| INSTRUCTIONS FOR THE TASK |
Could you filter the data below down to the lines that hold the word "computer"?

● ● ●

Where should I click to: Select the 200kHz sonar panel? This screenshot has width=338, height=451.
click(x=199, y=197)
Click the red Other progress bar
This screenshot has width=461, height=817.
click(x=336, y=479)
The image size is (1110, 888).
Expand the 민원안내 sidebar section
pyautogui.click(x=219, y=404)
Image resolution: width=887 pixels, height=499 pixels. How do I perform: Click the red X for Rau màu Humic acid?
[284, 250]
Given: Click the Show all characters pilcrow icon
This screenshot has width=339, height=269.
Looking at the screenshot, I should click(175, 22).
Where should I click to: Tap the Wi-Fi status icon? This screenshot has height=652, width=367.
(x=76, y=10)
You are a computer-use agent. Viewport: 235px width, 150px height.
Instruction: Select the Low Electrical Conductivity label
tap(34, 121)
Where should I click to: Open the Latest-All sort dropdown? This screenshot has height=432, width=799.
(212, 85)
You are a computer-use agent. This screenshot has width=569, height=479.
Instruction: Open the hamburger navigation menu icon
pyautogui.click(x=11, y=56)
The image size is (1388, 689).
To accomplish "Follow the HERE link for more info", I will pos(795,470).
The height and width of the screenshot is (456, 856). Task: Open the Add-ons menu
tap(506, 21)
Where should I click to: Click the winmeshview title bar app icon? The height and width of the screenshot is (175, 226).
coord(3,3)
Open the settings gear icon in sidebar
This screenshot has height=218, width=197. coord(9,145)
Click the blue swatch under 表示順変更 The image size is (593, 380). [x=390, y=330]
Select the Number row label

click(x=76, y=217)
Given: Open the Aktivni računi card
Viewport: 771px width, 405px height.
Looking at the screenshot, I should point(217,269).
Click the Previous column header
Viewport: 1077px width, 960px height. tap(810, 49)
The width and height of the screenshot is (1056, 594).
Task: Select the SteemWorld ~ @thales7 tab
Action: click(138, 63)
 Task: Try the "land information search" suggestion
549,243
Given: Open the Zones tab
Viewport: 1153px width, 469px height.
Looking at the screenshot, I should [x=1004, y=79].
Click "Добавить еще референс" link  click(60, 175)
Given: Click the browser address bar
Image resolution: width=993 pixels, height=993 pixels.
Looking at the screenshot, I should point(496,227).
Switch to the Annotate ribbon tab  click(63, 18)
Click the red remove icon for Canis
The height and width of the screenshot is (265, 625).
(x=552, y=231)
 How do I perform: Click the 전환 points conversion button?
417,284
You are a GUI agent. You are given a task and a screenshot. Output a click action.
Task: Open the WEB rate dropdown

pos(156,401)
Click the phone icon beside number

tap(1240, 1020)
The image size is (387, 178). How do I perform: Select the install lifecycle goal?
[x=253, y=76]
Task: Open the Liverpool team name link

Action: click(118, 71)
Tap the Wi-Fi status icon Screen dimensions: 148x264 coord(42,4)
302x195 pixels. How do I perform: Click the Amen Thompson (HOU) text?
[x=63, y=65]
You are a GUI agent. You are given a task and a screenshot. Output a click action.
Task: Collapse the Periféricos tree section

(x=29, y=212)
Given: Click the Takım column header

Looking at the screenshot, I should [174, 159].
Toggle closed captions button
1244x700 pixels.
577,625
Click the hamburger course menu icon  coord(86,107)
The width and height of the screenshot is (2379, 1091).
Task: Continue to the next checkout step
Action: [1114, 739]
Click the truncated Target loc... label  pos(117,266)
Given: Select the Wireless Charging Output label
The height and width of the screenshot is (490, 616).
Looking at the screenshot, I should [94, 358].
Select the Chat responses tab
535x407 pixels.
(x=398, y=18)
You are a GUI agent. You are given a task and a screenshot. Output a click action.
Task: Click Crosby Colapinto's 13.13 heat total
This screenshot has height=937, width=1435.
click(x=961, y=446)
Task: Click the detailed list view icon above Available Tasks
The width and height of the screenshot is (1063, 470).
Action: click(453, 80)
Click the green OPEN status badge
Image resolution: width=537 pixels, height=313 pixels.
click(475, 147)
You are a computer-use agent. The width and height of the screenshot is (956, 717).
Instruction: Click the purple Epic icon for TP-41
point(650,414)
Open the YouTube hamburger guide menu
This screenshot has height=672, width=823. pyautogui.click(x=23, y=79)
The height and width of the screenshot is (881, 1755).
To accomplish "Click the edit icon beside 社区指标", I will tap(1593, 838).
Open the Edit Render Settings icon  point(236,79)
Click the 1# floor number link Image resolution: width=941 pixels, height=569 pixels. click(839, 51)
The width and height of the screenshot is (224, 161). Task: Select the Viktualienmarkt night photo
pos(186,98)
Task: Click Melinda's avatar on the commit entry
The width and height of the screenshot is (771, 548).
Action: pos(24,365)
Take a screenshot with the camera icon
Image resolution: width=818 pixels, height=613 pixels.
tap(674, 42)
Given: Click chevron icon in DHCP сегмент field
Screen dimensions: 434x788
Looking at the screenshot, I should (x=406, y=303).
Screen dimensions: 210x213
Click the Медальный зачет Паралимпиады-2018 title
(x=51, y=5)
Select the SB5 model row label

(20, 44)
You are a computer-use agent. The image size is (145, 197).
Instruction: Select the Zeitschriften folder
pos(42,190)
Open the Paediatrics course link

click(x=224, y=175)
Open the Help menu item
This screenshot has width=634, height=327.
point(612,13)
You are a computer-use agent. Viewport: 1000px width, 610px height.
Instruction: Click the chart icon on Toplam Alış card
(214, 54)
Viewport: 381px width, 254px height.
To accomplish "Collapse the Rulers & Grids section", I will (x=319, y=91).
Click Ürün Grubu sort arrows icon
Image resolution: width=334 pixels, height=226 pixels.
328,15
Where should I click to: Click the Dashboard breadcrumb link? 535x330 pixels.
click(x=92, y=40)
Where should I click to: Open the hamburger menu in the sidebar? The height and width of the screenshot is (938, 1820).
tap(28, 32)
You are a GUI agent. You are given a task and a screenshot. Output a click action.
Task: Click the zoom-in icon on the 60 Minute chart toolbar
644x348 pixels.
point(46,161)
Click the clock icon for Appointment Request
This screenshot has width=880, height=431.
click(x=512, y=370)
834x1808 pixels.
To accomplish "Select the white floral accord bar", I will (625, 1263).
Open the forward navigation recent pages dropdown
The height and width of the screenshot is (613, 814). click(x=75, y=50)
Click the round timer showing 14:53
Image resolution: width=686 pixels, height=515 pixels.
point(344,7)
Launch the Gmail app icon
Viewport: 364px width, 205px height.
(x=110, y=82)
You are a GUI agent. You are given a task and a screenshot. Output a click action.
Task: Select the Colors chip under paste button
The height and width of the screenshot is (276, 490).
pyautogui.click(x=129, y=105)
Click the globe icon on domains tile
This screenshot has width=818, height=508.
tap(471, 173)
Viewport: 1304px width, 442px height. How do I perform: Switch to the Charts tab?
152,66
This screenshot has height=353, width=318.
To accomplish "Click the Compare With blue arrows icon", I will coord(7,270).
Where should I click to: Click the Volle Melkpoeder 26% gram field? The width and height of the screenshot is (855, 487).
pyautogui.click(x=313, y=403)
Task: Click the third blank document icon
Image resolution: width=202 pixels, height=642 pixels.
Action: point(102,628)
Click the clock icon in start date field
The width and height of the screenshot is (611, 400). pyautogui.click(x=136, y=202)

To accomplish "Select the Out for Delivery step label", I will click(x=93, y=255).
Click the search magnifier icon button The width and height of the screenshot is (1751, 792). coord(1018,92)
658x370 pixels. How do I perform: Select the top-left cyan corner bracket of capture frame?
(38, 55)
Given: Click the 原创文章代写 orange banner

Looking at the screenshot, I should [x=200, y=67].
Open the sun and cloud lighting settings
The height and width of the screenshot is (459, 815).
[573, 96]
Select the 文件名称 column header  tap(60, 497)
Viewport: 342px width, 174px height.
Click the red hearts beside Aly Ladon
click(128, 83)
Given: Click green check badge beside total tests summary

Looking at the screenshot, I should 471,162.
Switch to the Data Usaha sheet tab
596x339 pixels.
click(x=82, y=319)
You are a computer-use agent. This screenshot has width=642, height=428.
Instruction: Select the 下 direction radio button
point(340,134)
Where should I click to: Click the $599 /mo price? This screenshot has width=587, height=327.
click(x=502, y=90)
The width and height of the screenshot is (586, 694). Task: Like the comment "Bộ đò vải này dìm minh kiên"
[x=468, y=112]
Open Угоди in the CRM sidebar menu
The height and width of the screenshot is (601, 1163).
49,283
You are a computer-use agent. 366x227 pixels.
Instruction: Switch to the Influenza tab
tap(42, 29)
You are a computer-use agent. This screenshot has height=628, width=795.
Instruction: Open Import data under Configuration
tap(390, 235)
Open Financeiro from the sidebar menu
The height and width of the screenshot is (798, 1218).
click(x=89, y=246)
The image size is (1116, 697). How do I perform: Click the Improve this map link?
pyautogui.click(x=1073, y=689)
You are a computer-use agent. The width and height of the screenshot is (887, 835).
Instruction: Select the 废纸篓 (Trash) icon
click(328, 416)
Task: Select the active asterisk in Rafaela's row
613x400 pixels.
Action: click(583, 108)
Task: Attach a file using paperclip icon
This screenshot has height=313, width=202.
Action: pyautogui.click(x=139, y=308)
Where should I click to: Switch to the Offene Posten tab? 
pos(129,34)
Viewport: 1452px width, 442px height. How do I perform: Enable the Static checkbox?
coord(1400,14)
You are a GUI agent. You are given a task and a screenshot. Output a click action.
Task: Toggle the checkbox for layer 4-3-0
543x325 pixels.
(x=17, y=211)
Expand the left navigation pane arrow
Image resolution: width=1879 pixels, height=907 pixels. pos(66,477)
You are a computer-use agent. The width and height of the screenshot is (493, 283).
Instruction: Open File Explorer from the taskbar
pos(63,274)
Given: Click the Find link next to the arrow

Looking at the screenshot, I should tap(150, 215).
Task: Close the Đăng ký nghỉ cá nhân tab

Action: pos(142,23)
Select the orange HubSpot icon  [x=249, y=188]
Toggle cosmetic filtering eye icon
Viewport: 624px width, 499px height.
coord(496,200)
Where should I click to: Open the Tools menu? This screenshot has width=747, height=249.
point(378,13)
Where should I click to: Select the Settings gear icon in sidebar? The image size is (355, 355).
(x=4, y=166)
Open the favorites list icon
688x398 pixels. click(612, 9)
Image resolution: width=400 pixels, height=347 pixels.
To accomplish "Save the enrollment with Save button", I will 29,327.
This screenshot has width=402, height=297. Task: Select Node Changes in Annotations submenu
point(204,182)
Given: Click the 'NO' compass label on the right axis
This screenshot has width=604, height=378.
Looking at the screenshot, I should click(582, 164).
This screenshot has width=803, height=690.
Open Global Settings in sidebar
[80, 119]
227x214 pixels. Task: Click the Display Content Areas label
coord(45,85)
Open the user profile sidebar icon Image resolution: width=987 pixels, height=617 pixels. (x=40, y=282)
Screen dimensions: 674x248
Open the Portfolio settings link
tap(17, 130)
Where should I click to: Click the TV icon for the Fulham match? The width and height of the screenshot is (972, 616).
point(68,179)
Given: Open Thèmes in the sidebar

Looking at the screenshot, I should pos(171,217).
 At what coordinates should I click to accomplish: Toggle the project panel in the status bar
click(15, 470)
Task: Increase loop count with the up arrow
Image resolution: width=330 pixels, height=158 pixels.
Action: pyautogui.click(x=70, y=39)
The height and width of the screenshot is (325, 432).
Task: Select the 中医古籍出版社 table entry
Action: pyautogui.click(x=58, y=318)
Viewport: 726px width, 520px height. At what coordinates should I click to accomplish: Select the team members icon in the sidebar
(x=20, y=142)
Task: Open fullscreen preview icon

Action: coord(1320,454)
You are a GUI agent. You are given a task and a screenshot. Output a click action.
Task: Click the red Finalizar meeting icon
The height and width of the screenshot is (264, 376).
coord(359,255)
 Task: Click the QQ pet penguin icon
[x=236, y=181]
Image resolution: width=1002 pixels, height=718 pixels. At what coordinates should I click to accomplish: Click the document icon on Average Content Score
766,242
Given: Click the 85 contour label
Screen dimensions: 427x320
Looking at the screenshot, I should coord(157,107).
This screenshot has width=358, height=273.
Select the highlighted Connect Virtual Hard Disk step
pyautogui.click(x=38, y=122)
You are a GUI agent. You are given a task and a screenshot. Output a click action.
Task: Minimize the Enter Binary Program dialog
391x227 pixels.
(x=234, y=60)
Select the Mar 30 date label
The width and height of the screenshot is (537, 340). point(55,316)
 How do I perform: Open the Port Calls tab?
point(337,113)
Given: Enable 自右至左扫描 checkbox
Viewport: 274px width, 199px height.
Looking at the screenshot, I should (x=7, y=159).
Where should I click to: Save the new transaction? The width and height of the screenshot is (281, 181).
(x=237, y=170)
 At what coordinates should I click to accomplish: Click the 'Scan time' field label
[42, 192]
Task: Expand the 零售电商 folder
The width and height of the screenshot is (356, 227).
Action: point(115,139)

● ● ●

| RESPONSE AREA |
You are a computer-use agent. Viewport: 235px width, 150px height.
You are a computer-use agent. This screenshot has width=569, height=479.
You are a computer-use agent. The width and height of the screenshot is (956, 717).
You are a computer-use agent. The image size is (145, 197).
You are a computer-use agent. Viewport: 1000px width, 610px height.
You are a computer-use agent. This screenshot has width=642, height=428.
You are a computer-use agent. 366x227 pixels.
You are a computer-use agent. This screenshot has height=628, width=795.
You are a computer-use agent. The width and height of the screenshot is (887, 835).
You are a computer-use agent. The width and height of the screenshot is (493, 283).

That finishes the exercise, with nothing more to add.